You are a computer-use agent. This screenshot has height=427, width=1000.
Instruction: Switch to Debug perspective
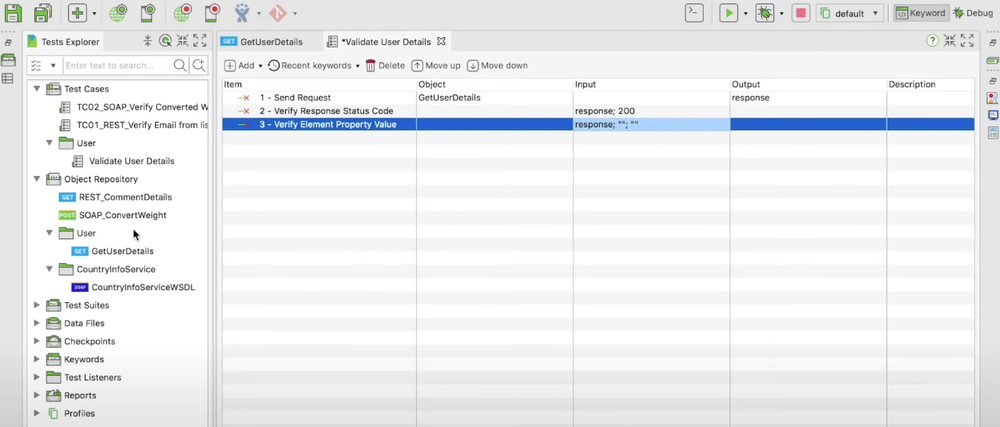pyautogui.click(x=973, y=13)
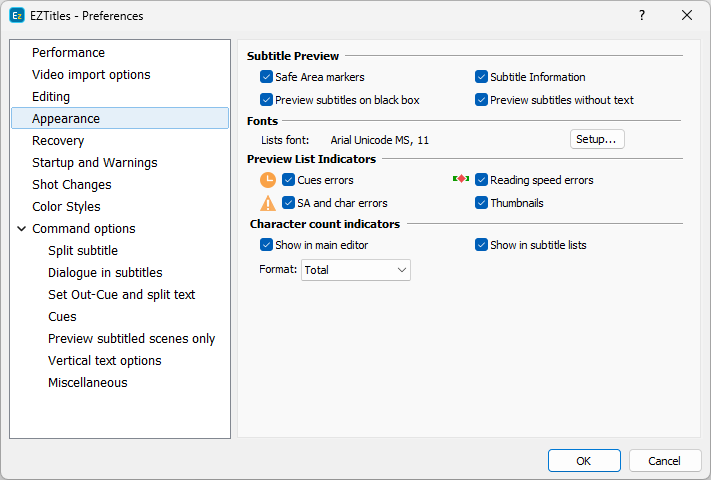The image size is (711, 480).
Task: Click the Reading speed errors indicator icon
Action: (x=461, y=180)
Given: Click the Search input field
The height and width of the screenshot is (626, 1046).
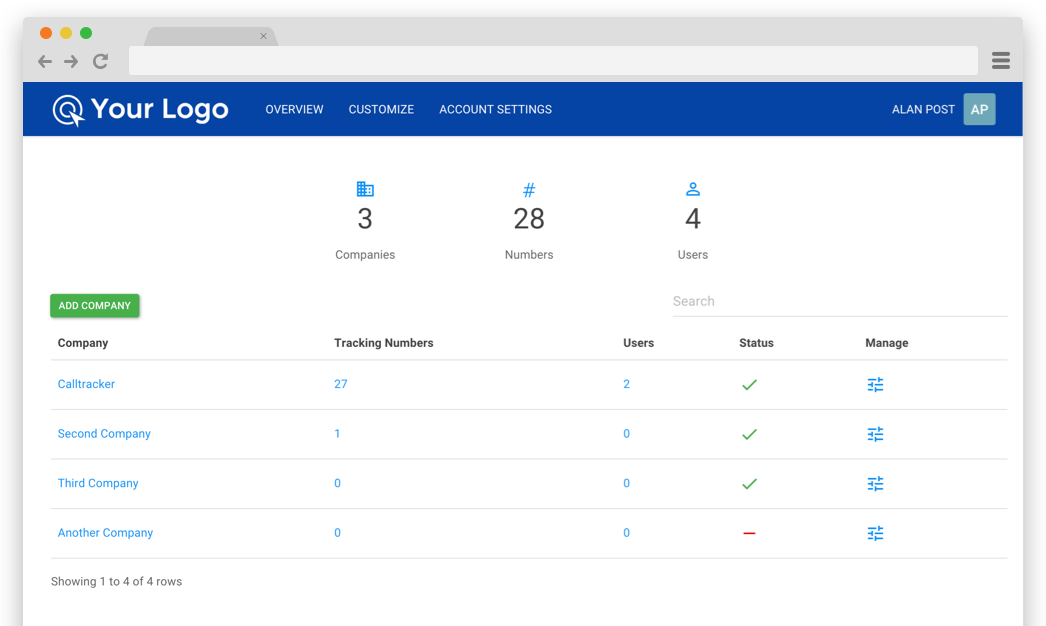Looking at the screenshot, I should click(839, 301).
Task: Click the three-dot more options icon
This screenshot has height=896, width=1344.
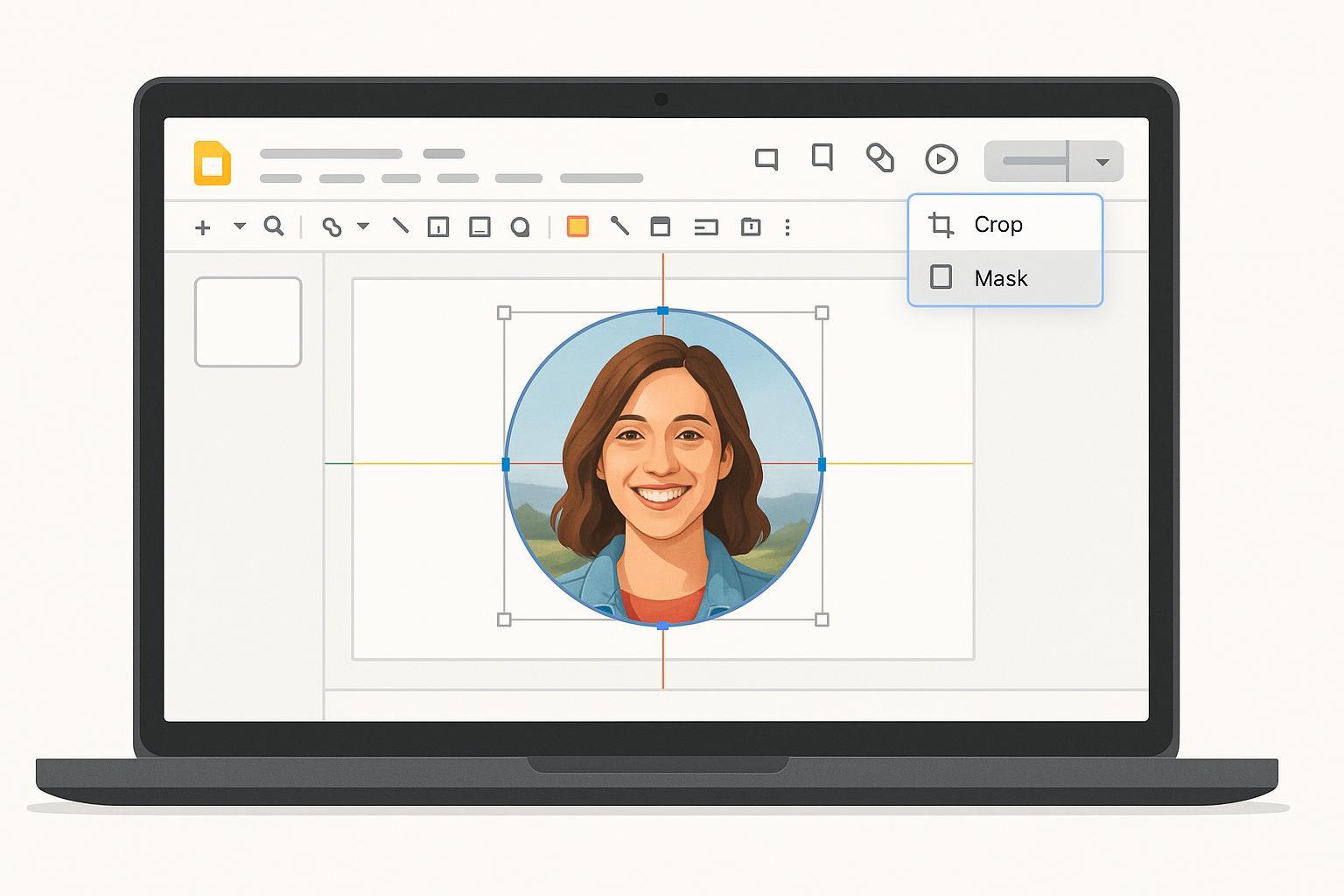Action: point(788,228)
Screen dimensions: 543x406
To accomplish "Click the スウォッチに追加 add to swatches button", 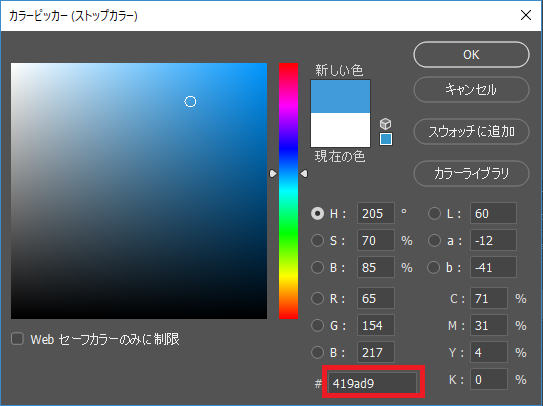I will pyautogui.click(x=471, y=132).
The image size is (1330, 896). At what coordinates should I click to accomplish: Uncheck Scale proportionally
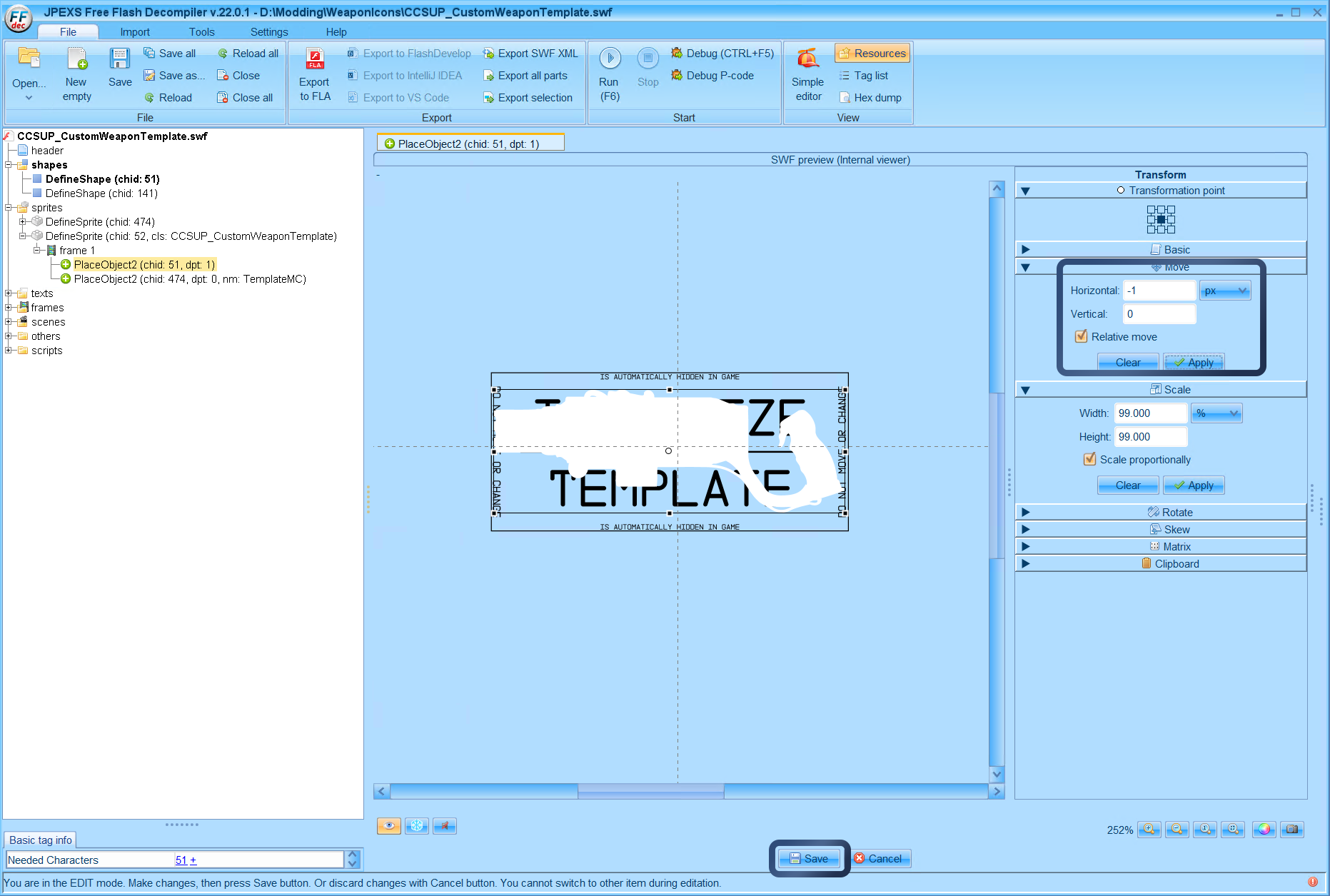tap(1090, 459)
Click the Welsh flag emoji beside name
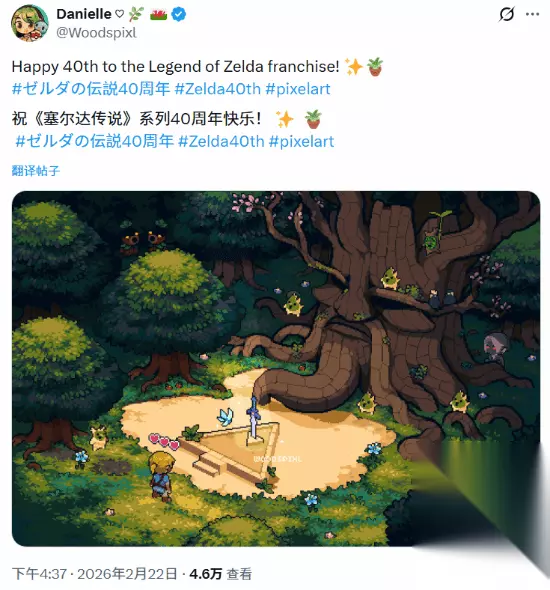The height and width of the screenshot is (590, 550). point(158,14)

Written instruction: Which lines in the entries above contain the string "Task"? Copy each such line in full, and count only matches with the same capitalization.

The answer:
Task: Click the Reading speed errors indicator icon
Task: Click the three-dot more options icon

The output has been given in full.